Plusieurs communes françaises interdisent désormais le burkini sur les plages et les Suisses se préparent à voter sur l'interdiction de la burqa. Les pays anglo-saxons eux ne semblent pas concernés par ce débat. Pourquoi ces différences? Explication avec Hanna Woodhead, assistante de recherche à la faculté de théologie de Genève.
RTS: Dans une ville comme Londres il n'est pas rare de croiser des femmes intégralement voilées sans que cela ne provoque de polémique nationale. Hanna Woodhead*, comment est-ce que vous expliquez cette différence d'approche entre le monde anglo-saxon et un pays comme la France par exemple?
Hanna Woodhead: "La France est très particulière, puisqu'elle a un modèle d'intégration qui est très assimilationniste, où l'Etat moderne français s'est construit en essayant de gommer tous les particularismes linguistiques et régionaux, afin de créer une unité nationale.

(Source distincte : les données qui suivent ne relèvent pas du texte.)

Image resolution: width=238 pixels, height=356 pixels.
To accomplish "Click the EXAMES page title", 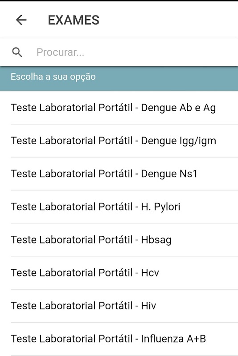I will tap(74, 20).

Cette dernière repose sur l'idée que l'individu doit être neutre par rapport à cette nation.
Sur le plan privé, le citoyen peut être qui il veut, mais dans le public, il doit rester neutre, sans particularisme. Ce n'est pas le cas en Angleterre ou aux Etats-Unis, où l'on peut avoir plusieurs identités qui cohabitent pour une même personne. Cette personne peut s'en prévaloir et peut utiliser cela dans son existence publique."
RTS: Manuel Valls a affirmé ce matin dans le quotidien la Provence que "le Bukini est un projet politique de contre-société". Les anglo-saxons, eux, n'ont pas du tout cette vision, ils voient le Burkini ou le voile intégral comme un simple vêtement?
Hanna Woodhead: "Tout le monde n'est pas forcément d'accord chez les anglo-saxons, mais globalement, il est attendu que les gens, s'ils ont une foi personnelle, puissent la vivre et s'habiller selon les préceptes de leur religion. Pour eux, être un bon citoyen va passer par autre chose. On peut tout à fait être un bon Américain et porter un voile, ou être un bon Anglais et être un policier Sikh. Dans plusieurs villes du Royaume-Uni, la police britannique a même dessiné pour leurs uniformes des turbans pour les hommes Sikh ou des voiles pour les femmes musulmanes, permettant à la police d'être plus diverse."
RTS: Les Français n'ont-ils pas raison de redouter des dérives communautaristes et de voir dans ces usages vestimentaires de plus en plus fréquents, le signe de ces dérives?
Hanna Woodhead: "Je pense que ce qui dérange les Français, peuple particulièrement laïc et peu religieux à l'échelle mondiale, c'est la présence du religieux tout court. Là où d'autres religions comme le christianisme ont la "chance" de passer inaperçues – un Chrétien, même très conservateur, très fondamentaliste, passera globalement inaperçu –, un musulman qui est très pratiquant peut être plus visible.
Pour un nombre grandissant de femmes qui veulent vivre leur foi de façon affirmée et pour qui la pudeur vestimentaire est quelque chose d'important, c'est difficilement négociable de se montrer en bikini. Cela, les Français ont extrêmement de mal à le comprendre."
RTS: A quelle tradition se rattache la Suisse?
Hanna Woodhead: "La Suisse est différente de la France et se rapprocherait peut-être un peu plus des Etats-Unis, car elle est habituée à devoir gérer un pluralisme et une diversité, notamment religieuse, depuis très longtemps. Cela fait des siècles qu'il y a autant de protestants que de catholiques. Le pays s'est construit avec l'idée qu'il fallait faire vivre ensemble et trouver des accords et des compromis raisonnables, là où la France, finalement n'a eu que de très petites minorités, qu'elles soient chrétiennes ou juives."
*Hanna Woodhead est assistante de recherche à la faculté de théologie de Genève et préparer une thèse consacrée aux vêtements que l'on qualifie de pudiques ou de modestes.